By the late 1940s, Guthrie's health was declining. He received various misdiagnoses, but in 1952, it was finally determined that he was suffering from Huntington's disease. During the more than 15 years that the disease affected him, Marjorie stood by his side as she supervised Woody's hospital care. She even taught him to communicate by blinking his eyes after he had lost control of his other muscles. Though she was Guthrie's second wife (of three) they maintained a close relationship throughout his life and she provided constant care to Guthrie until his death. Following his death in 1967, she founded the Committee to Combat Huntington's Disease. This eventually became the Huntington's Disease Society of America.

When Woody became ill, I was told that the case was hopeless and helpless. Assuming that was so, I just said, well, I’ve got to live with hopeless and helpless. And if my children have the disease, I’m going to have to live with that too. But after a long period, in and out of that hospital, I said to myself, “Why is it hopeless and helpless?” And with my kids now being old enough to be able to take care of themselves, I went to Dr. Whittier, who was in charge of Creedmore Institute, where Woody was at that time, and said, “I want to help". And he introduced me to some other scientists and they said, “You might be able to help if you could just find families.

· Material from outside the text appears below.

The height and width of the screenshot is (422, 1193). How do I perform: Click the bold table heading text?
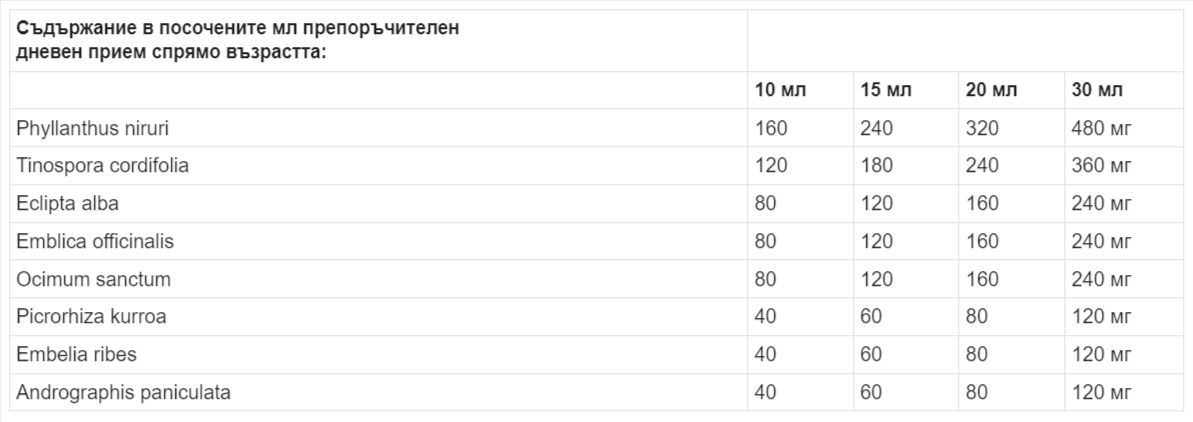[x=238, y=40]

We believe that this disorder is all over the world, it is hidden, families don’t even know they have it, and those that do are so ashamed they won’t tell anybody because there’s a stigma attached.” With that kind of help, I began to look for families with this disease and then founded the Committee to Combat Huntington's Disease. We found the disorder was much more prevalent than anybody believed possible.
— Marjorie Guthrie

Marjorie headed a Federal commission for control of the disease in 1976 and 1977 and convinced President Jimmy Carter to form a Presidential Commission to study neurological diseases, including Huntington's. She also headed the public and governmental information committee of the National Committee for Research in Neurological and Communicative Disorders, was a member of the New York State Commission on Health Education and Illness Prevention and of the state's Genetic Advisory Committee, and was a lay member of the advisory council of the National Institute of General Medical Science.

Joe Klein's 1980 biography, Woody Guthrie: A Life is based extensively on Marjorie Guthrie's recollections and collected papers, and contains substantial details of her life up through Woody Guthrie's death in 1967.

In 1975, she married Martin B. Stein, who was vice president of the Committee to Combat Huntington's Disease. She died of cancer on March 13, 1983, in Manhattan, where she lived, aged 65.